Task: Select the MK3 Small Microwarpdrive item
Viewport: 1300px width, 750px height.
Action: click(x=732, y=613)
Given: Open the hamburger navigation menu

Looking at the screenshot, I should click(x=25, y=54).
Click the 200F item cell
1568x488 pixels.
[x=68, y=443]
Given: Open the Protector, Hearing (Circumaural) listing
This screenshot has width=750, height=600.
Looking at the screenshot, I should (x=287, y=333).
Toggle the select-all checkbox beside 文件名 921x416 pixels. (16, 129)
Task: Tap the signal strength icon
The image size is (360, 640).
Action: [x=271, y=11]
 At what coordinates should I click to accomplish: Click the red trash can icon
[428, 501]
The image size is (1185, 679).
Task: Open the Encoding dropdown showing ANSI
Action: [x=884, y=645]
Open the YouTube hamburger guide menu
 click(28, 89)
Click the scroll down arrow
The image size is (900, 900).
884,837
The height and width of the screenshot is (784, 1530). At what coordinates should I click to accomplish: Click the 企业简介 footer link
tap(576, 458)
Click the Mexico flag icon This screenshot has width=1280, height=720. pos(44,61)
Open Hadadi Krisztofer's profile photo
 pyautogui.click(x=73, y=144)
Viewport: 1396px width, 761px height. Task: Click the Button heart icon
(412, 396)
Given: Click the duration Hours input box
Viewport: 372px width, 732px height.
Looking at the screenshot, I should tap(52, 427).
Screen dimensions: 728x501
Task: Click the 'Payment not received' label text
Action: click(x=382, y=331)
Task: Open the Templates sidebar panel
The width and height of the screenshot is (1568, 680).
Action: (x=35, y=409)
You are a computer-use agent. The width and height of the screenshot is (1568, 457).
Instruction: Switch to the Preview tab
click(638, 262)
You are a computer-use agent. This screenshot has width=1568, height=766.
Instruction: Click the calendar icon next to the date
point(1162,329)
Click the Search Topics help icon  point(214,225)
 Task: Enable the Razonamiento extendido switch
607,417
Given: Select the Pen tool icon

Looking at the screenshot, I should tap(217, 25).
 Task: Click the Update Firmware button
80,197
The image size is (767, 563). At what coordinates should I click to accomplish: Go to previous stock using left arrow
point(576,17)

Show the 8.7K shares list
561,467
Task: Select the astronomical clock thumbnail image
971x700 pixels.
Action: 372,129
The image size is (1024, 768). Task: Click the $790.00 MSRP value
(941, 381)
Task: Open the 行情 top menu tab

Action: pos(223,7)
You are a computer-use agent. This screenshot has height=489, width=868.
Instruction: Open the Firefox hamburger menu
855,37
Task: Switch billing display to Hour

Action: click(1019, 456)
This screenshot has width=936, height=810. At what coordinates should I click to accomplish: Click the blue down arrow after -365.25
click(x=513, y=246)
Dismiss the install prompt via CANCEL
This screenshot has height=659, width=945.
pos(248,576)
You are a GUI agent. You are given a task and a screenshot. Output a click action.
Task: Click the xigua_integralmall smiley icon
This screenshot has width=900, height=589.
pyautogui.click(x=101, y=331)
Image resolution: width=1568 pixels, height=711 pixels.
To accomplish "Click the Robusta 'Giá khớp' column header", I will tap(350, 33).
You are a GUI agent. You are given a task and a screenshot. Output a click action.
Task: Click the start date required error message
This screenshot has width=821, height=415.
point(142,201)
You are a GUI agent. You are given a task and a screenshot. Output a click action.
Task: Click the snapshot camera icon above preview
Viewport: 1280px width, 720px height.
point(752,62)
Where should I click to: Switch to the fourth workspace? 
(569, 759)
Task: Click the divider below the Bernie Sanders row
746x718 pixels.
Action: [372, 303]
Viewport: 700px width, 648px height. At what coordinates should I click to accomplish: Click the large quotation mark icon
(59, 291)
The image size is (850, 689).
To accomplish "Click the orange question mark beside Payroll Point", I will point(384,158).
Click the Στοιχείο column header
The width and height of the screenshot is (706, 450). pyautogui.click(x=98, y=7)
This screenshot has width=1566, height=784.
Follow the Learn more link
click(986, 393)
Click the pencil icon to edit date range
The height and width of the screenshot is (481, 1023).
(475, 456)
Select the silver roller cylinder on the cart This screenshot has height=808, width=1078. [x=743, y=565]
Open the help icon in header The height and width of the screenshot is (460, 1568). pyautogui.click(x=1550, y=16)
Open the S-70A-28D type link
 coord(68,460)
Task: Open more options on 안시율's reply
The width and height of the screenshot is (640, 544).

• • •

= WHAT IS BEING ASKED =
Out of the records above, pull the lines that include the word "will".

= REPLY TO THE TASK =
To accomplish "Click the Robusta 'Giá khớp' column header", I will tap(350, 33).
To accomplish "Click the orange question mark beside Payroll Point", I will point(384,158).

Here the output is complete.